About Apple @ Work: Bradley Chambers has been managing an enterprise IT network since 2009. Through his experience deploying and managing firewalls, switches, a mobile device management system, enterprise-grade Wi-Fi, 100s of Macs, and 100s of iPads, Bradley will highlight ways in which Apple IT managers deploy Apple devices, build networks to support them, train users, stories from the trenches of IT management, and ways Apple could improve its products for IT departments.
Let’s run through the potential use cases for a business creating a device deployment strategy of iPad Pro 12.9″, Magic Keyboard, and Windows 365.
iPad Pro with Windows 365
From an IT side, the iPad Pro with a Magic Keyboard is an extremely reliable device hardware and software perspective. It’s fast, easy to use, and iPadOS gets more powerful by the year. For employees who travel a lot, it’s easy to slide in a bag, jump on a plane, and get back to work when you’re back on a reliable connection. It’s a dream device if you do a lot of presentations on location with customers as well. iPad Pro is also incredibly easy to support from an IT perspective. In my experience, way fewer things go wrong on iPadOS than they do on macOS.
What if you occasionally need access to software that’s only available on the desktop or a desktop-class web browser? That’s where a remote access solution would come into play – such as if your organization used Microsoft 365 and opted into a Windows 365 add-on for employees who needed it.
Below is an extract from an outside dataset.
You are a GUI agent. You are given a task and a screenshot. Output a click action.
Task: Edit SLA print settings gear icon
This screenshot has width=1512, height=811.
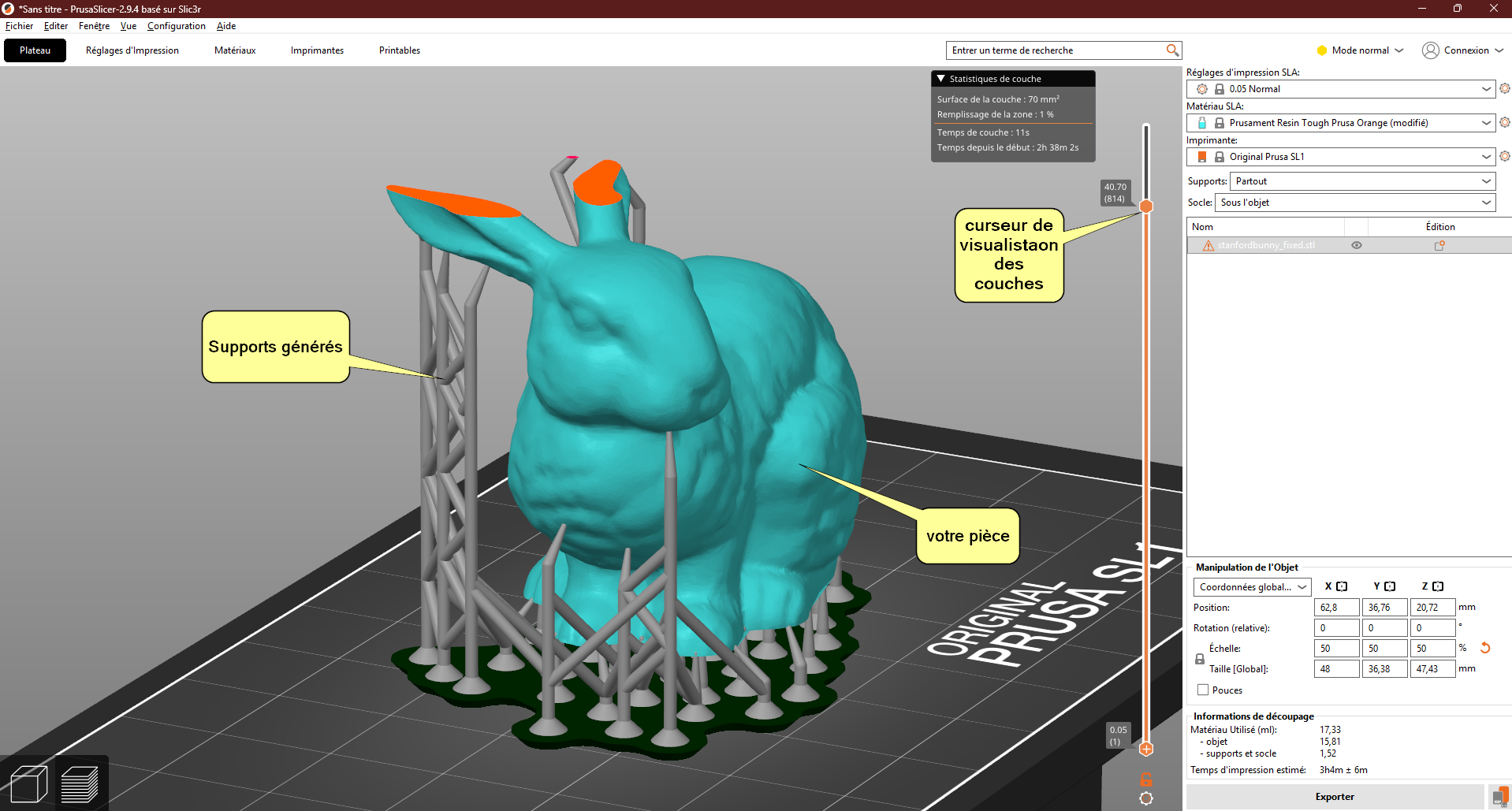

It has a tight integration with Azure Active Directory, so it’s easy to log in, get to work on a full desktop, and disconnect when done.
A business could manage their iPads using any of Apple’s mobile device management partners, install the Microsoft Remote Desktop app, and then employees could have access to a full desktop that’s secure and easy to manage. One of the aspects I’ve found interesting in my testing is how easy it is to “reset” your instance of Windows. Since it’s tightly integrated into Azure AD, setting it back up is easy. It also comes preinstalled with all of the Office apps as well.
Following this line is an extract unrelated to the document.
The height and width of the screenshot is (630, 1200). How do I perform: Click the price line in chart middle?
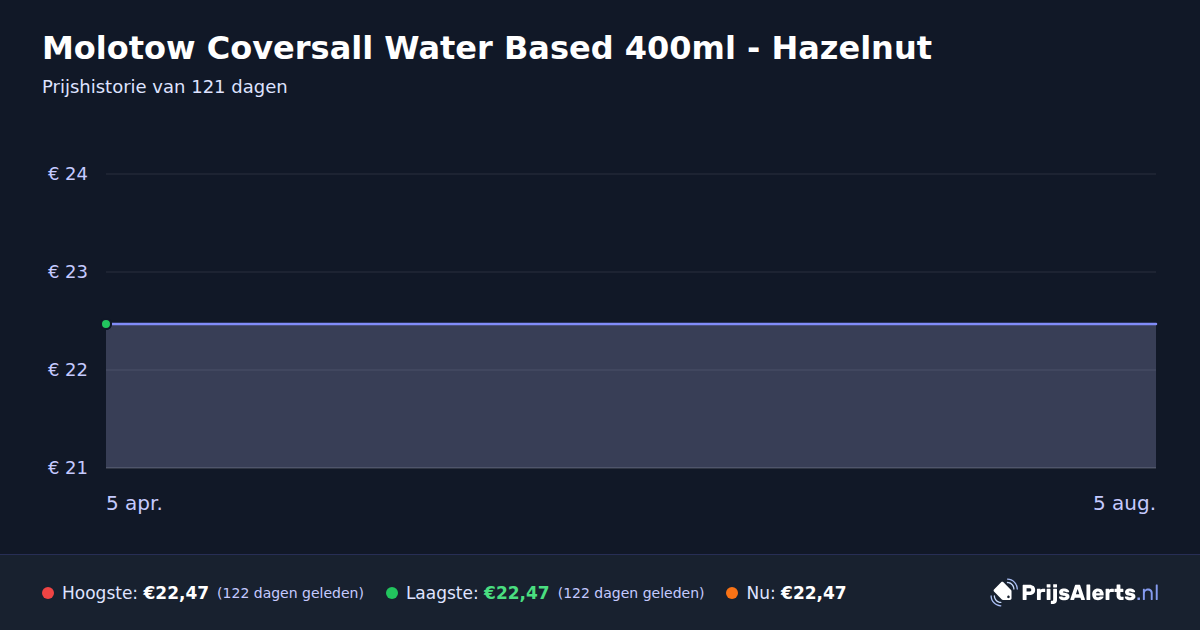pyautogui.click(x=631, y=324)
Why not iPad Pro with macOS in the Cloud?
After spending some time with Windows 365, it’s clear that it’s a usable solution. Why isn’t Apple offering a macOS in the cloud solution that could be tied in with an Apple Business Manager subscription service? It would be a way to drive services revenue from enterprises and K–12 organizations that want to go iPad only, but have the backup option of connecting to a Mac when needed.
In the absence of a solution from Apple, other companies are stepping up. MacStadium has been a favorite solution for prosumers and enterprises alike for remote macOS hosting. Teradici recently unveiled its new high-performance remote access technology for macOS as well. One thing is clear: There is a demand for reliable access to a remote Mac.
Wrap-up on remote Macs
Using a remote desktop on a full-time basis is not at the place where it feels completely local. Will that change over time? I firmly believe that. We’re already at a place where so much of our computing happens at a remote level. We may end up on “streaming” operating systems in the future. In the meantime, I’d love to see Apple offer a macOS in the cloud subscription solution for businesses and schools wanting a remote macOS option. It would help drive iPad adoption while also driving services revenue. Those are two things Apple is certainly interested in long term.